- [Work to be completed] Reproduce the lines of the material from the line containing "How do I perform: Click" through the end of the material, inclusive, and raise every coordinate in the answers by 67. Leave the pictures out.

- [Stored rows]

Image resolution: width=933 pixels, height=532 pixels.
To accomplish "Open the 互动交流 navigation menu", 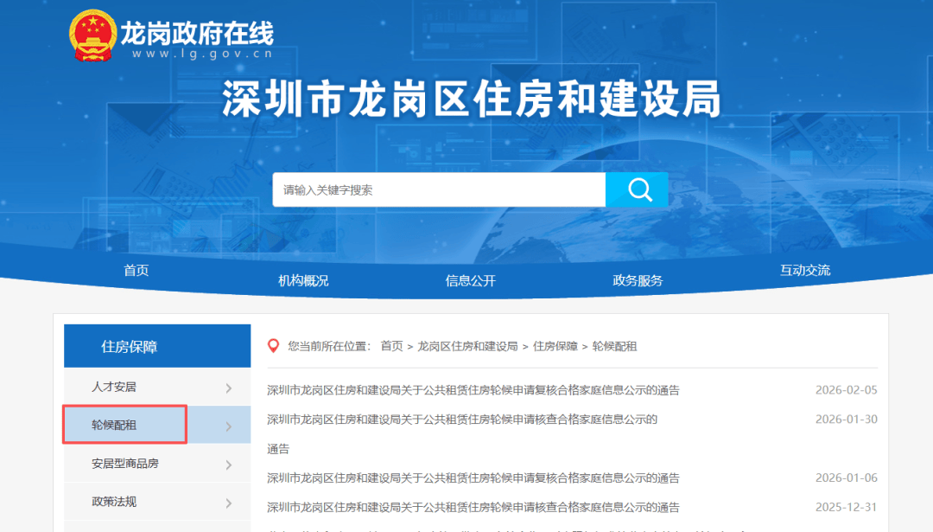I will (x=803, y=270).
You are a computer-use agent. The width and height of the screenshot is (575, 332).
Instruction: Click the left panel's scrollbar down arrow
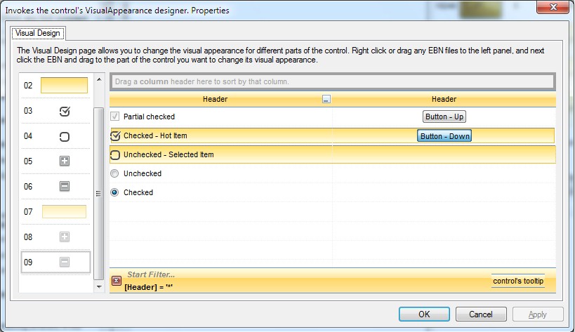[x=99, y=286]
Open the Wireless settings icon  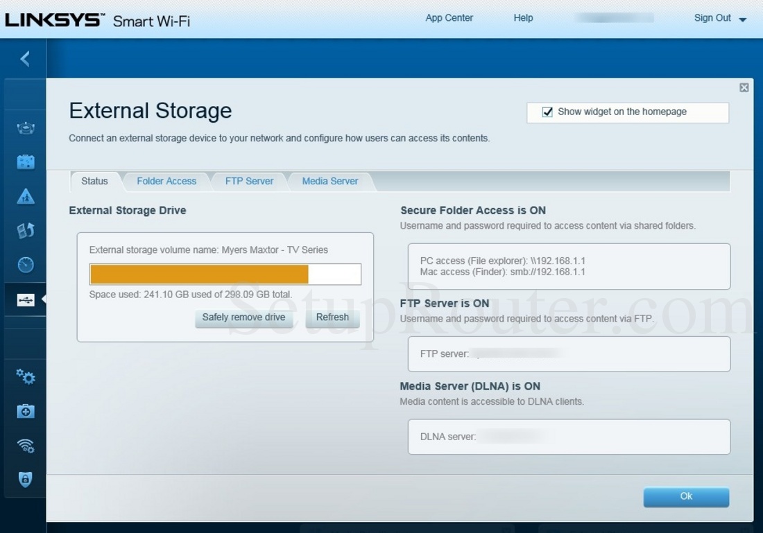[26, 445]
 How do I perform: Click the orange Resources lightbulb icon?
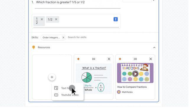point(34,47)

- [The answer]
 How do I perform: Click the orange Resources lightbulb icon?
point(101,114)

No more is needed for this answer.